A PE on your side can really smooth a lot of "bumps" in the road with building officials, so get one if you can afford it. So can working in concert with established Timberwright, even if they do nothing but add there "two cents" and the officials know that. I like your idea of pavillion, but would suggest something besides a concrete slab for both environmental, as well as structural, aesthetic, and monetary reasons. Hope this reply helps.
posted 3 years ago
Guys, I talked to Engineers both at American Wood Council (AWC) and National Frame Building Association (NFBA). I myself am looking for a lower cost path to build with timbers, post and beam. AWC only has WCD 4 & 5 shown on their site and it is free. No span table, on center spacing, limited metal joinery, etc.....NFBA, AWC pointed me to, does not offer it either. Nothing there worth using. To code comply we have to hire a Structures Engineer (PE) licensed in the job site state.
Baffles me how there is so much out there for light framing in IRC/IBC (replaced UBC). I believe back in day when Unified Building Codes were available there was more. If you look at the same paragraphs I noted above between IRC 2006 - 2012 Heavy Timber framing goes away and points to AWC which again has little except for Engineers per AWC National Design Standards. The NFBA Engineer I spoke with explained the evolution to me a little and the lack of standards he said has to do with artificial growth of trees over recent years that are being farmed and hybrids of unnatural species that are changing the "allowables" or mechanical properties (shear, axial loading, bending, deflection, etc) making it more difficult to standardize into code "especially" he said for non-metal joinery where high load transfer occurs.
Anyway, he said it you look at the growth ring of an artificial tree you usually see in "rows" of trees on farms rather than radom in nature, it has grown making it weaker in some cases.

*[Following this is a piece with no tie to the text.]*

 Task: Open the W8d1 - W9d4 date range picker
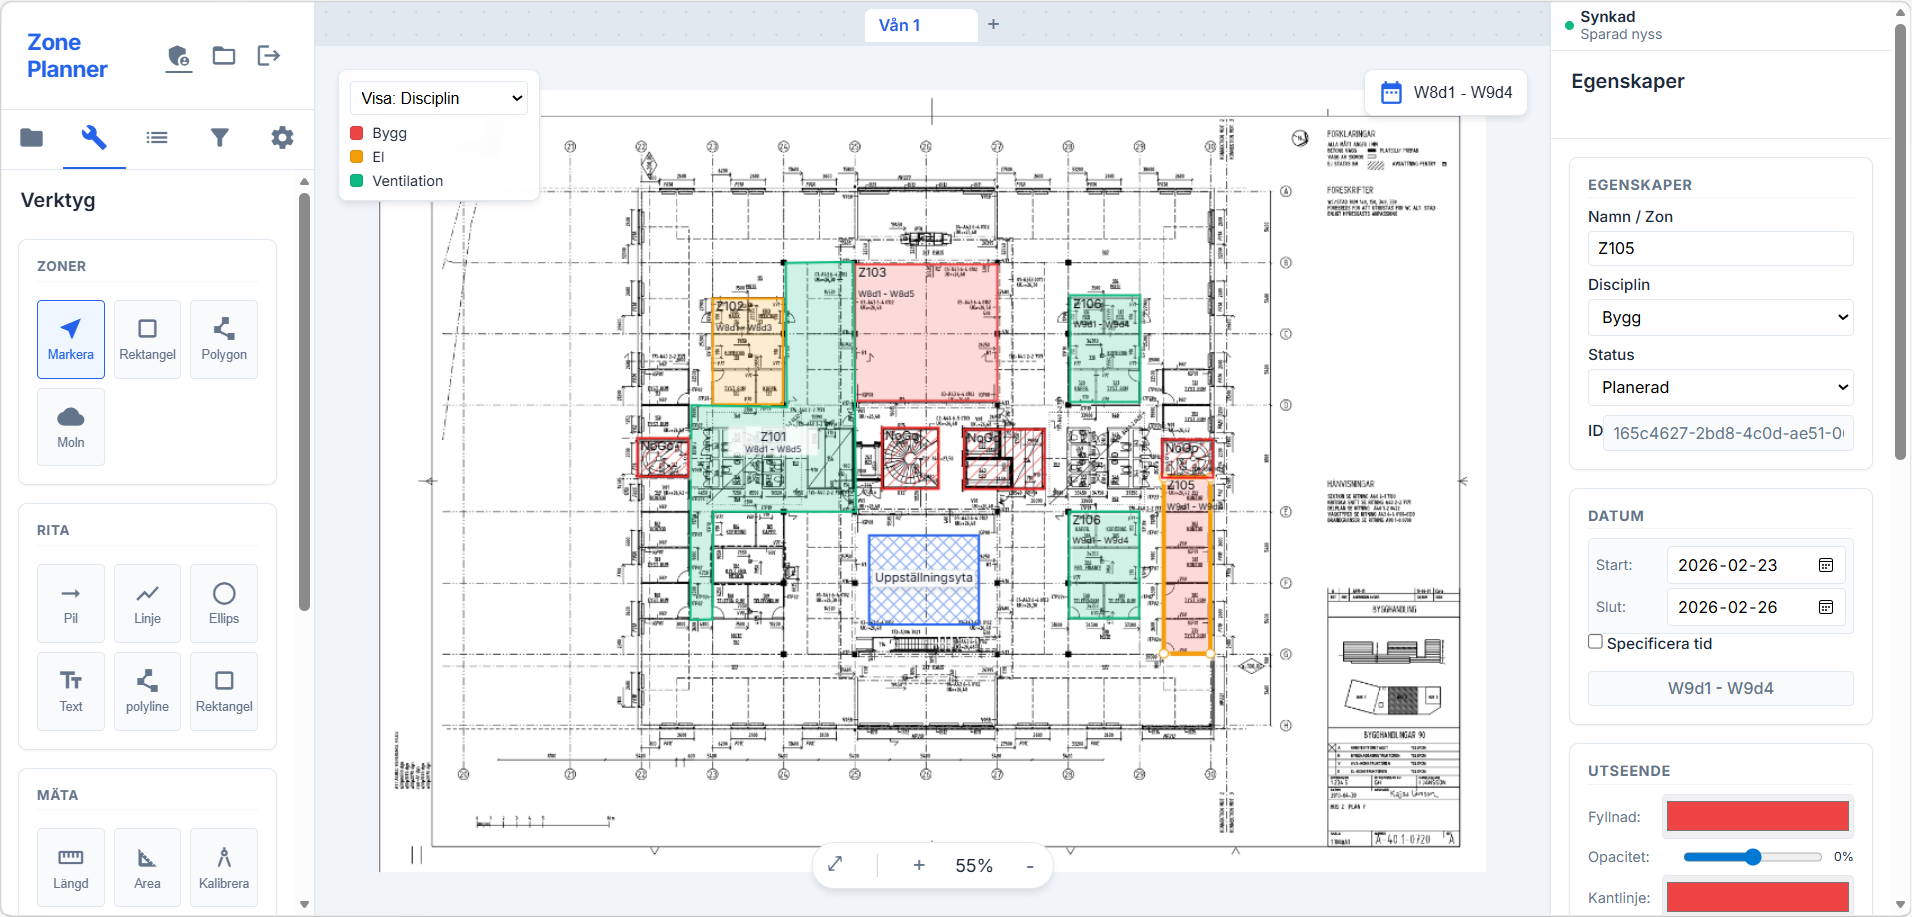click(1446, 92)
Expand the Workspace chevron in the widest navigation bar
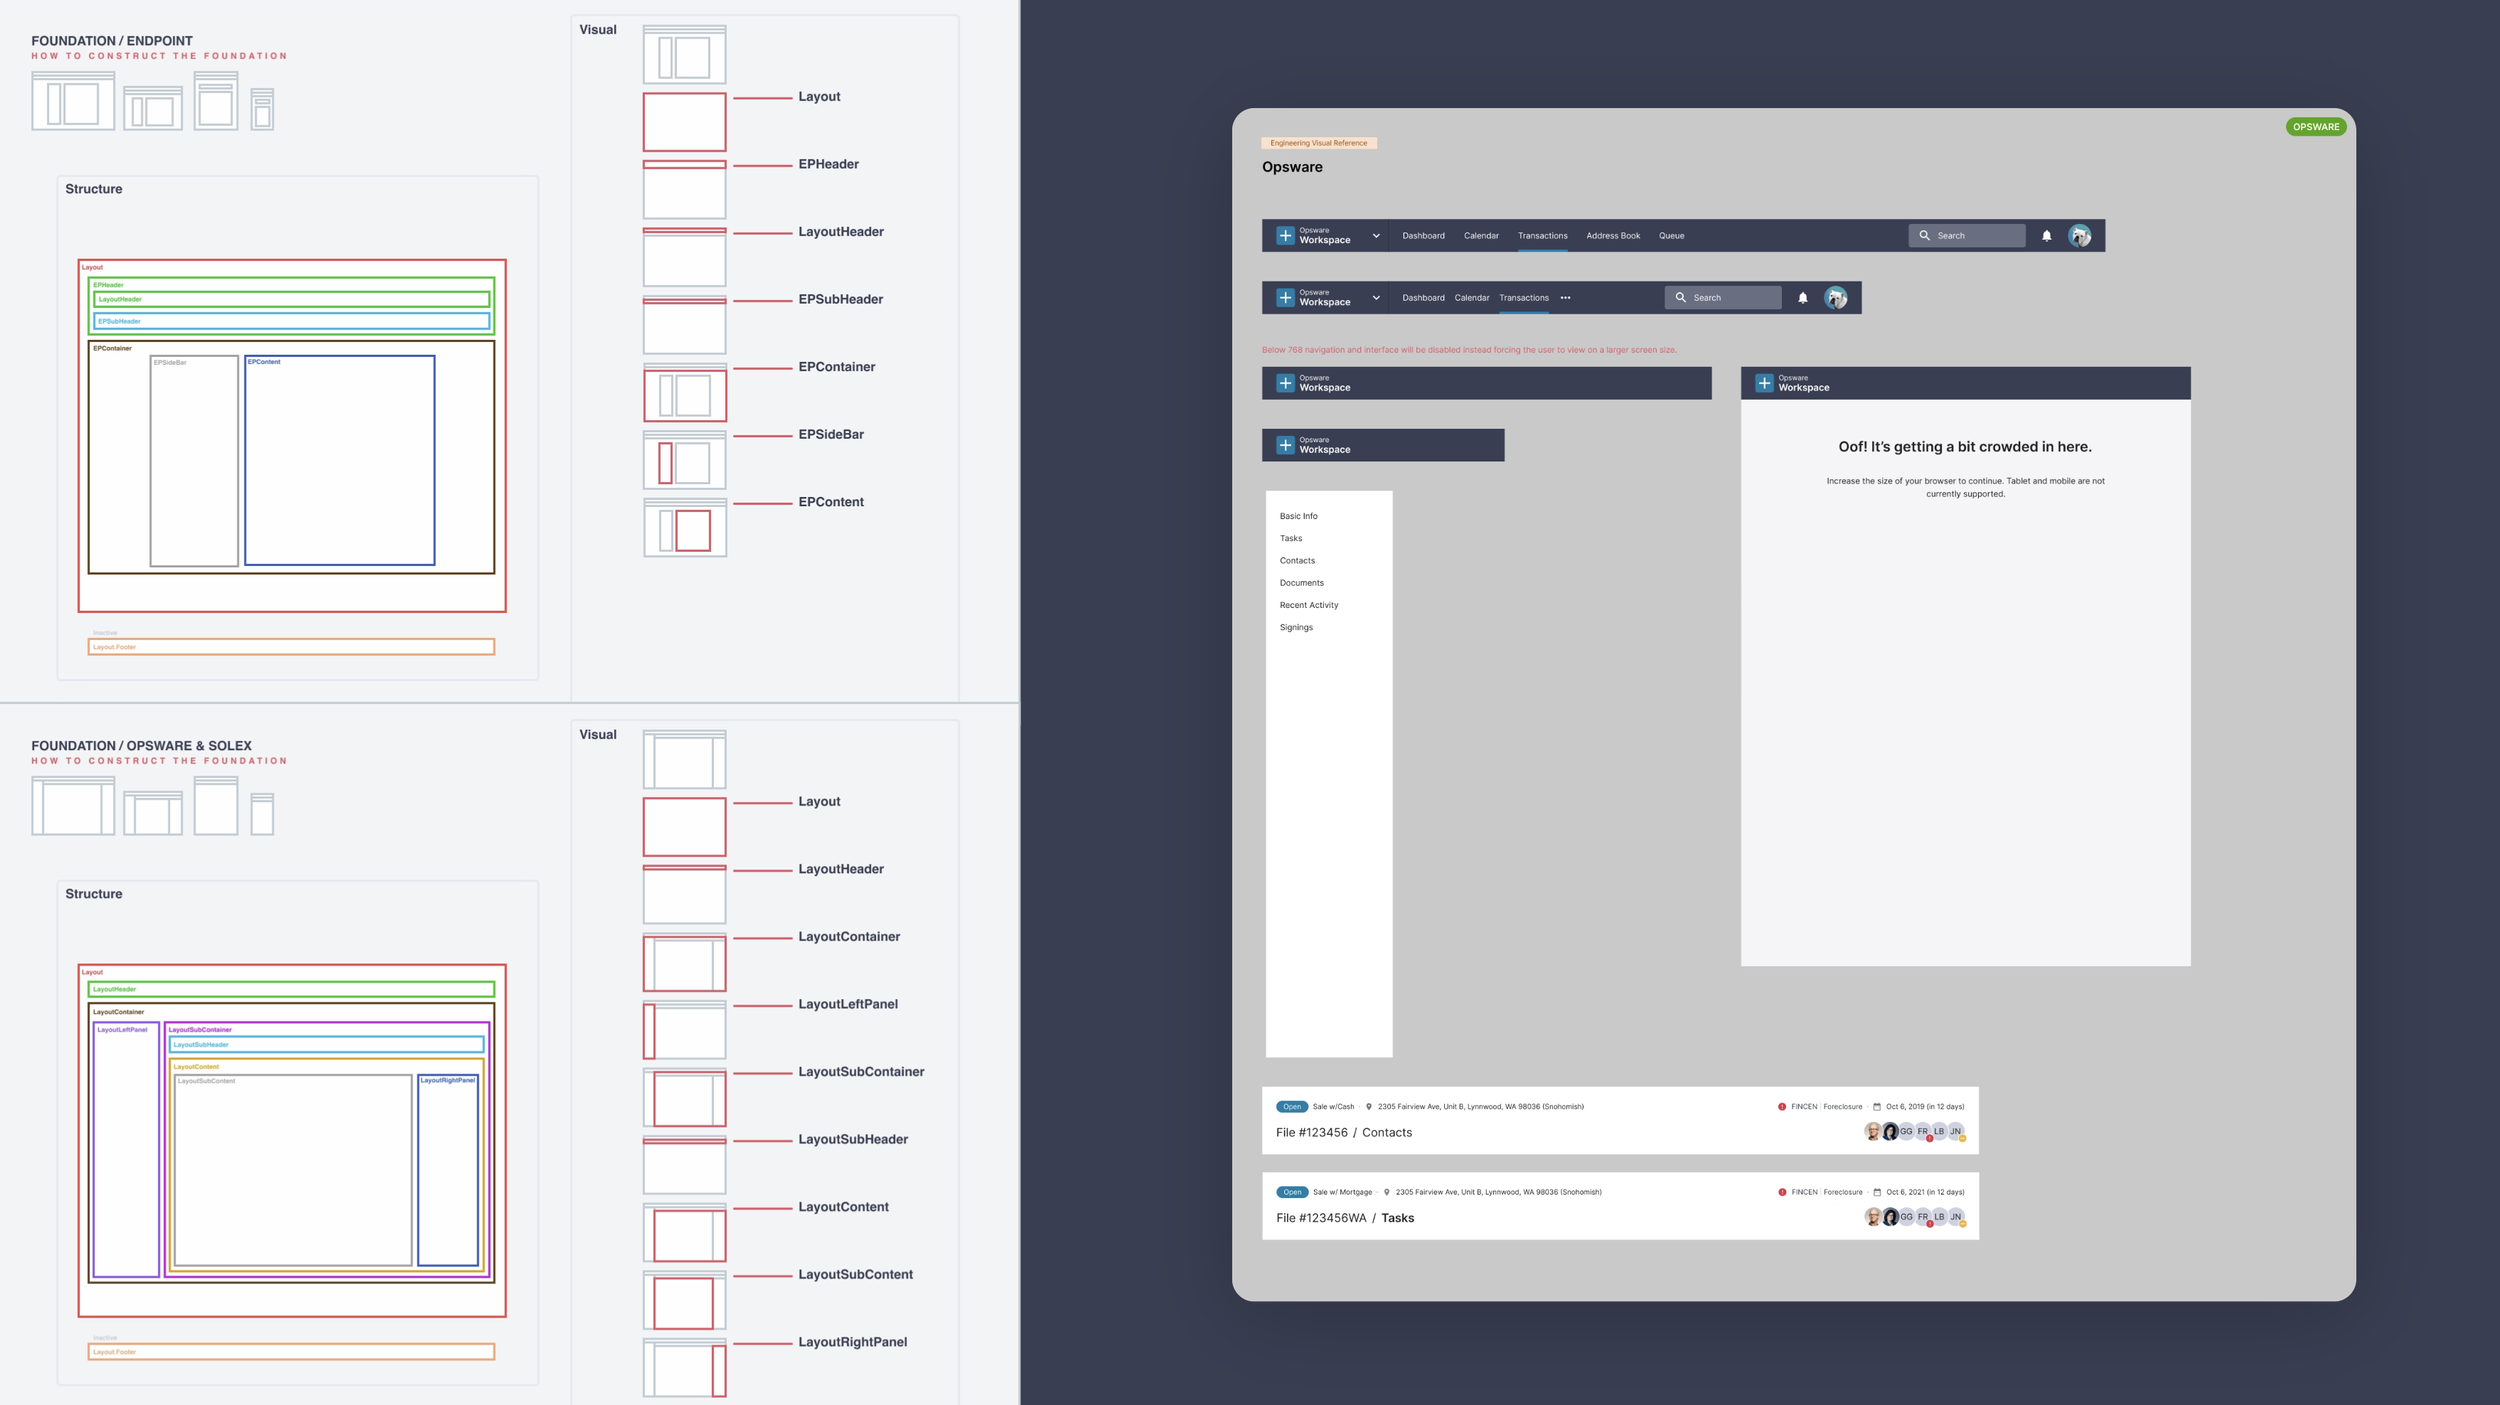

And I thought it had to with preferred stud manufacutruing and politics as is usually the case with alot of code. Sounds like it is tree boot-leggers keeping us from having a code prescriptive less cost no engineer path and not having to hire an Engineer according to one at NFBA. Ironic, since there is more history as Jay said with Timbers, Round wood, etc. Interesting though, since the gal Engineer at AWC said she thought it had to do with lack of seismic and wind or lateral load tables. Heck, those tables don't change just because Timbers are used that is not it I said. NFBA made more sense, properties vary too much with breeding trees outside of nature. They are doing that with food too. We may as well go with engineers glue lams, lots of guides for them - yuck!
BTW: Once there is an Engineered Drawing anyone qualified can inspect it. Some jurisdiction hire private third party inspectors that do not work for the city, etc. Often if an inspector is not familiar with it the PE or another qualified party the PE approves of can inspect it. Our framing inspectors here would probably shy away.